Last summer I had my 1914 T on blocks and started it up to let it run for a while. It ran for about 5 min. and the exhaust got cheery red and it slowly died. I think that I have my fuel mixture set too lean and wondered if there is a rule of thumb as where to set it. I have always had to adjust the gas mixture after it starts. I set it too rich and then adjust it to where it sounds right after I advance the timing. It has been running hot on me at slow speeds in the past. I thought this may be the problem. Any thoughts?
Its real easy to misadjust your gas while the car is sitting still in the shop.
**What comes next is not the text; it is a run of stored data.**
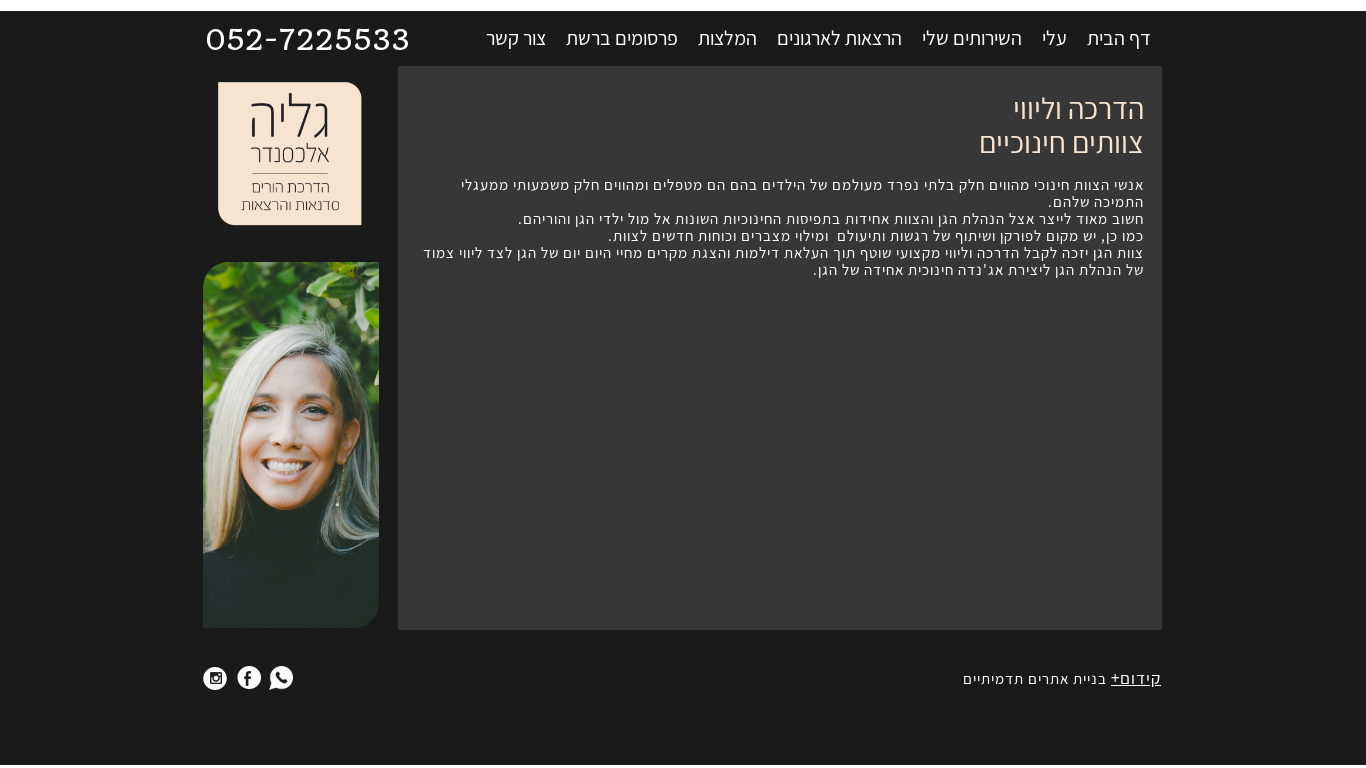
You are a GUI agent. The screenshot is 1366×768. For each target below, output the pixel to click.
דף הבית (1119, 38)
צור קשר (516, 38)
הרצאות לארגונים (839, 38)
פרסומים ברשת (622, 38)
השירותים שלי (972, 38)
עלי (1054, 38)
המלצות (727, 38)
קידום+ (1136, 678)
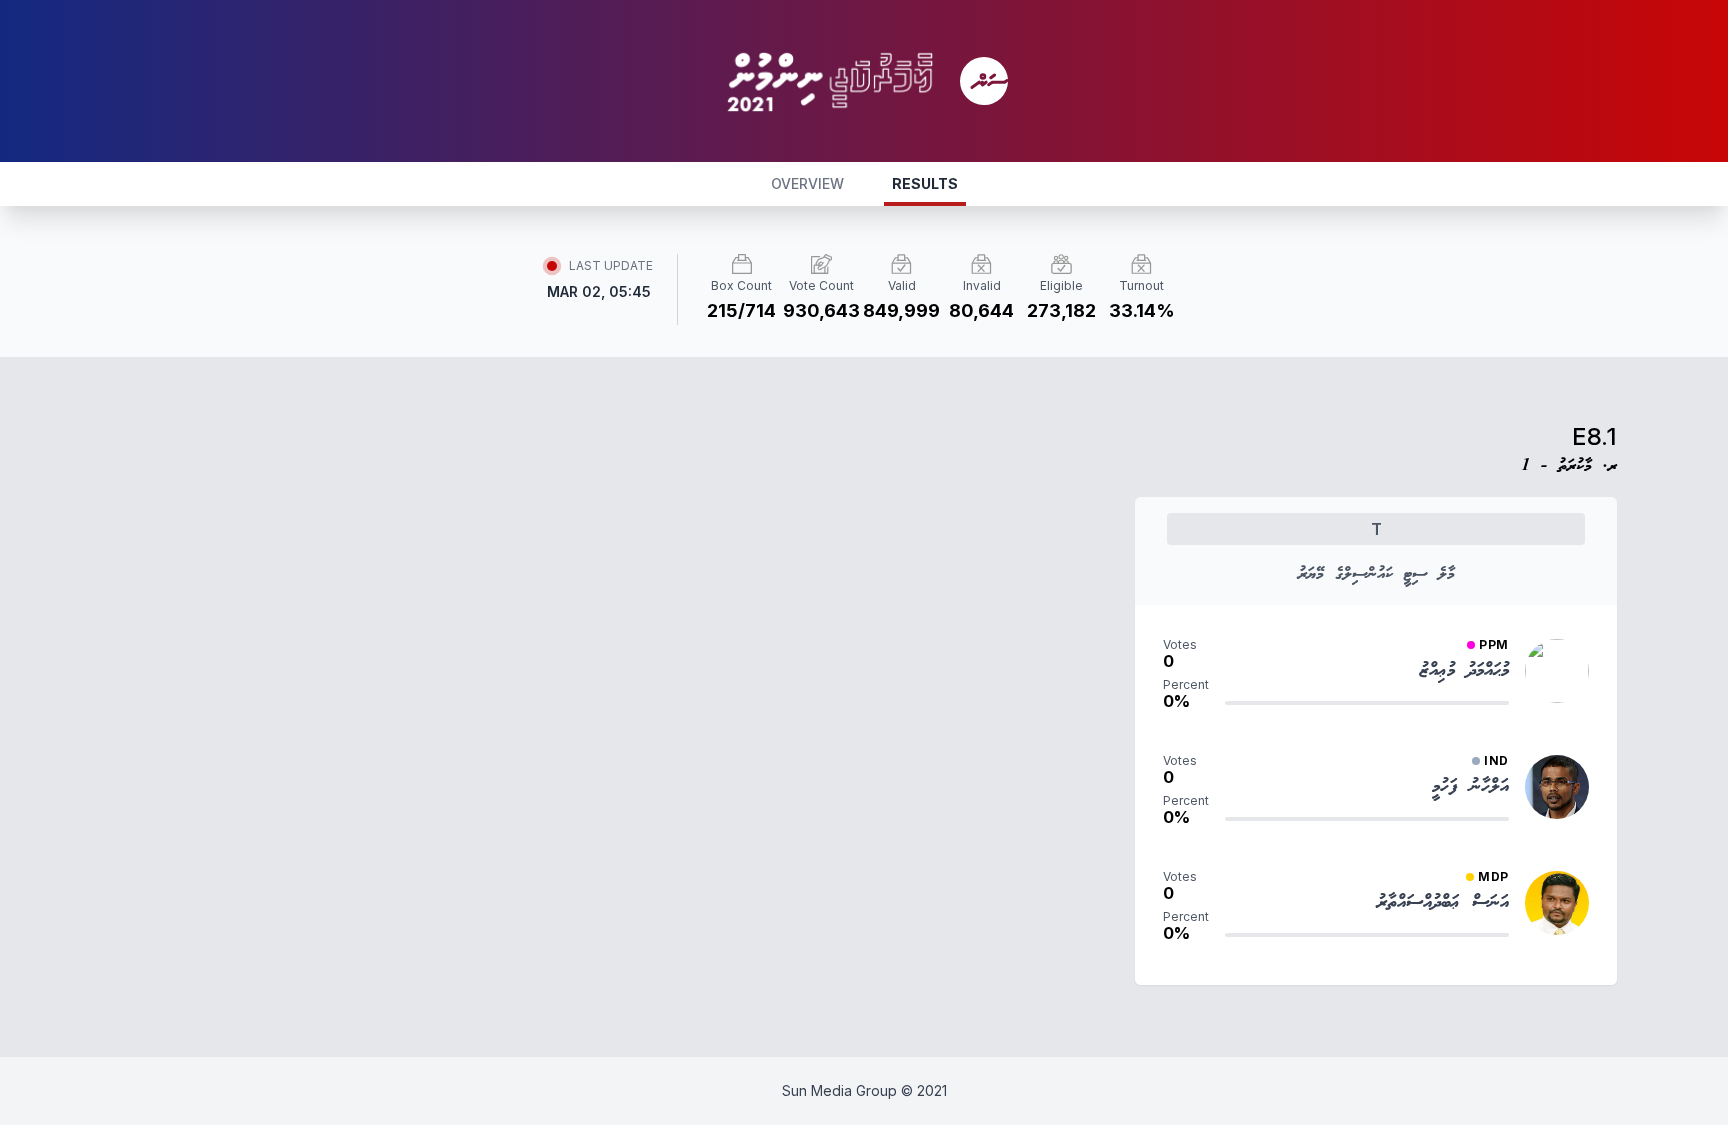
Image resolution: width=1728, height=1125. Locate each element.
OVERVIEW (807, 183)
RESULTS (925, 183)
Take your car on a LONG SLIGHT DOWNHILL. Lean your gas until is starts to miss the turn it back a LITTLE. The reason you want to be going down a long slight hill is when it starts running rough you can still keep the motor running until you richen the gas back up. Try it its simple.
On blocks is quite simple. Before starting set the mixture on a 'NH' or 'G' to fully closed and open 1 1/2 turns. Then start the car and get it hot. Running the motor at a fast idle, retard the timing and then lean the mixture off until she starts to miss a little. At that point richen back up a shade. Advance the timing and it should be correct.
When I was younger, I always used to richen up the mixture for starting a tad, but since then I have learned to just leave the adjustment alone. The only time I adjust it now, is when I'm at high altitudes.
Consider checking the timing. Retarded timing is often the cause of a red exhaust.